Asteroide Bennu sob vigilância: risco de impacto em 2182 (Foto: Instagram) © JETSS
O corpo celeste possui uma probabilidade de colisão estimada em 1 em 2.700 (aproximadamente 0,037%), com data indicada para 24 de setembro de 2182. Apesar de remota, essa possibilidade tem levado a comunidade científica a aprofundar seus estudos sobre cenários de impacto.
De
acordo com pesquisadores internacionais, caso a colisão ocorra, a energia
liberada equivaleria a cerca de 22 bombas nucleares, com potencial de gerar
danos globais significativos. Essa estimativa levou especialistas a avaliar os
efeitos sobre áreas habitadas e regiões oceânicas.
Bennu
possui cerca de 500 metros de diâmetro e aproxima-se da Terra a cada seis anos.
Para compreender melhor suas características, a NASA lançou a missão
OSIRIS-REx, que capturou amostras do asteroide e as trouxe à Terra em 2023.
Atualmente
em análise, os materiais coletados têm fornecido informações valiosas sobre a
composição de Bennu.

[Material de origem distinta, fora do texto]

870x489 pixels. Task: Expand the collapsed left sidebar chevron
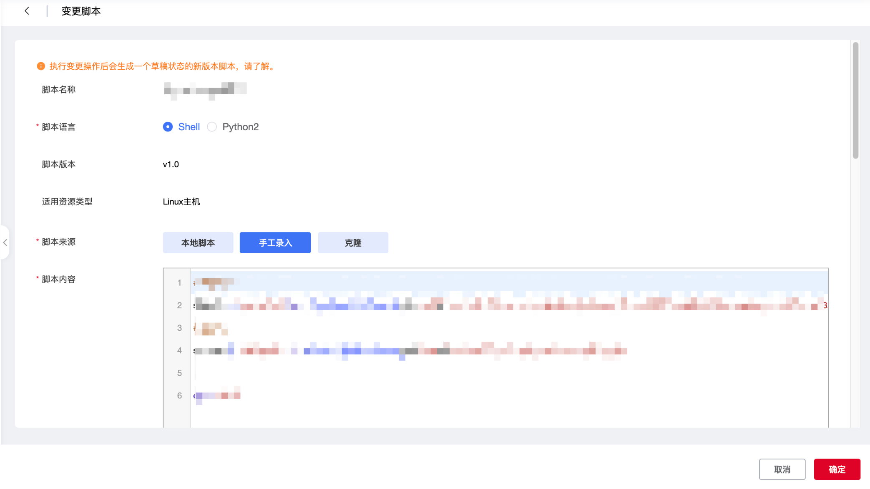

A partir desses dados, cientistas pretendem desenvolver
tecnologias de defesa planetária capazes de desviar objetos que representem
ameaça futura.
Simulações
climáticas indicam que um impacto com Bennu poderia lançar centenas de milhões
de toneladas de poeira e partículas na atmosfera, bloqueando a luz solar. Esse
fenômeno, conhecido como “inverno de impacto”, provocaria queda prolongada das
temperaturas e redução das chuvas.
Os
modelos apontam que a temperatura média global poderia cair até 4°C,
comprometendo severamente a produção de alimentos devido à queda na
fotossíntese em plantas terrestres e marinhas. Além disso, especialistas
destacam o risco de tsunamis gigantescos, terremotos, ondas de choque e danos à
camada de ozônio em caso de colisão com o oceano.
Mesmo
diante de cenários catastróficos, a NASA reforça que não há ameaça imediata à
Terra. O monitoramento constante de Bennu permite atualizar trajetórias e
probabilidades, enquanto agências espaciais mantêm programas de defesa
planetária para preparar eventuais respostas a riscos do tipo.